By editorial board • 

Clarification to parking regulation should be starting point

It’s welcome news that the McMinnville City Council will be discussing downtown parking at its Tuesday meeting. It’s an issue that has garnered much interest as traffic and tourism grow around the Third Street district.

Unfortunately, the discussion on the agenda revolves around a proposed revision to downtown parking rules, not the serious questions regarding downtown parking. 

Councilors decided to update the regulations after Municipal Judge Cynthia Kaufman Noble, responding to a local attorney’s challenge, declared the 40-year-old rules too vague to be legally enforceable.

To make the regulations less vague, new wording specifies car owners can no longer move vehicles just a space or two to reset the two-hour time limit of on-street parking. To reset that clock, a car owner would now have to move to a separate block. An emergency clause attached to the resolution would enact these new rules immediately. 

That begs the question: Isn’t each parking spot worth the same? A spot is a spot. What’s the difference if a car is on the side of Northwest Food & Gifts or parked in front of Harvest Fresh? 

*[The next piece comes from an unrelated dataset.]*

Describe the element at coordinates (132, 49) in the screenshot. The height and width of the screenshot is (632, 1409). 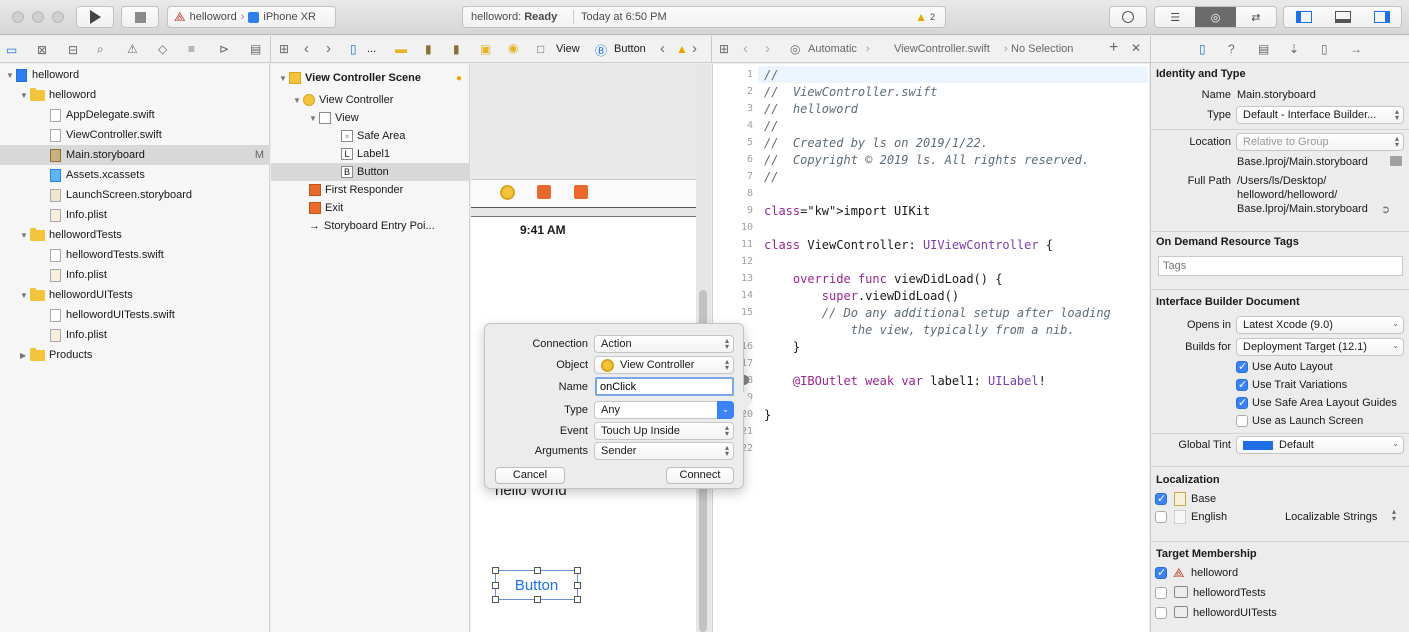
I see `issue-navigator-icon: ⚠` at that location.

The value of each parking space, according to a McMinnville Downtown Association estimate, is represented between $17,000 and $20,000 in annual customer spending.

The proposed new wording of the policy may clarify some language, but does nothing for the intent of downtown parking rules. 

By no means do we suggest this is an easy problem to tackle. Parking rules affect downtown employees the most. Ideally, the two-hour rule shouldn’t affect out-of-town shoppers, eaters and wine tasters. We would hope they would stay more than two hours, roaming the shopping district without having to worry about moving their cars. Of course, deciphering car owners as local or out-of-towner, worker or shopper, is impossible — leaving it a difficult task to serve all needs properly and equitably.

Hopefully the council takes the issue at hand as a starting point to some long-needed brainstorming about the future of downtown parking. There are small solutions to discuss, like a better sign system that directs employees and tourists who plan to stay a while to long-term parking areas. Perhaps some spaces off the main drags that don’t impede storefronts could be dedicated to employees.

Then there’s the long-term problem, the elephant in the room, of creating more spaces. The problem being faced is when parking issues become detrimental to downtown, not if they will. Some clarification in parking language isn’t going to solve the potential crisis.